- _Travail demandé_:
Répondez à ces questions d'après le texte sur Brian ci-dessous :
(a) Quel film Brian se remémore-t-il en attendant ses potes ?
(b) Qui conduit le minibus dans lequel arrivent les potes de Brian ?
(c) Sur qui les jeunes cinéastes comptent-ils comme vedette ?

- _Texte du document_:
-.-.-
Brian habite dans une banlieue américaine typique, à l’image de celles que nous montre le cinéma, notamment depuis Edward aux mains d’argent (Tim Burton – 1991), peuplées de petits bourgeois ayant les moyens de s’installer dans une maison individuelle à l’écart de l’agitation des grandes villes. Ces gens privilégient le calme et la propriété au détriment de ce qui leur semble probablement accessoire dans un premier temps : l’uniformisation. En effet, dans ces quartiers péri-urbains, les maisons se ressemblent toutes et on en observe la caricature extrême dans un film plus récent, Vivarium (Lorcan Finnegan – 2020). Brian est un adolescent comme bien d’autres, suffisamment grand pour devenir quasiment autonome. Cinéphile déjà passionné, il fréquente régulièrement les salles obscures, et pas seulement pour voir des films visant un public adolescent. Au début, alors qu’il attend ses potes en retard, il repense à celui qu’il a vu récemment La dernière séance (Peter Bogdanovitch – 1971) film en noir et blanc dont il se remémore certaines scènes. Charles Burns se permet ainsi un effet de double narration… sans nous perdre. D’ailleurs, les potes de Brian finissent par arriver, dans un minibus conduit par Jimmy. Ils partent à six, en excursion avec du matériel cinématographique. Ces cinéastes en herbe veulent filmer quelques scènes dans un cadre naturel. Ils vont camper et faire une excursion en montagne vers un lac. Adeptes des films d’horreur, ils ont effectivement des idées en ce sens, qui vont jusqu’à l’utilisation de quelques effets spéciaux. De plus, ils comptent sur Laurie, la jolie rouquine qui fait l’illustration de couverture comme vedette. Si elle ne se prend pas spécialement au sérieux, celle-ci joue quand même le jeu.
-.-.-
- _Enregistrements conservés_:
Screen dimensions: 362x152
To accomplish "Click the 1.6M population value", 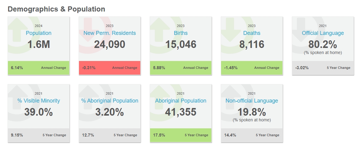I will (39, 45).
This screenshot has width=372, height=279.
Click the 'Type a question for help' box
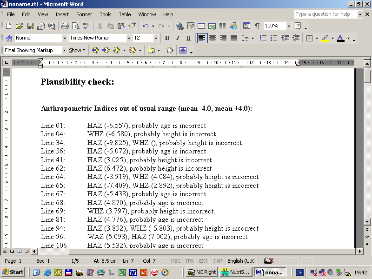(x=325, y=14)
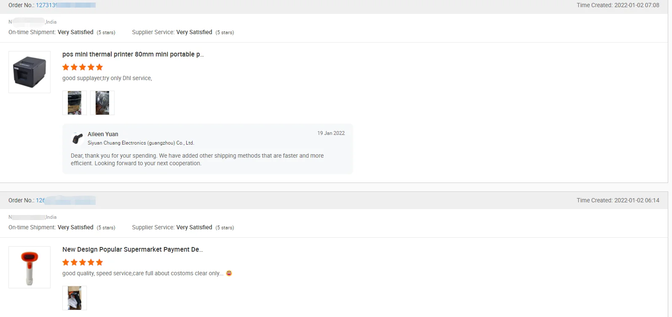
-.-.-
- _Résultat obtenu_:
(a) La dernière séance (Peter Bogdanovitch – 1971), un film en noir et blanc.
(b) Jimmy.
(c) Sur Laurie, la jolie rouquine qui fait l'illustration de couverture.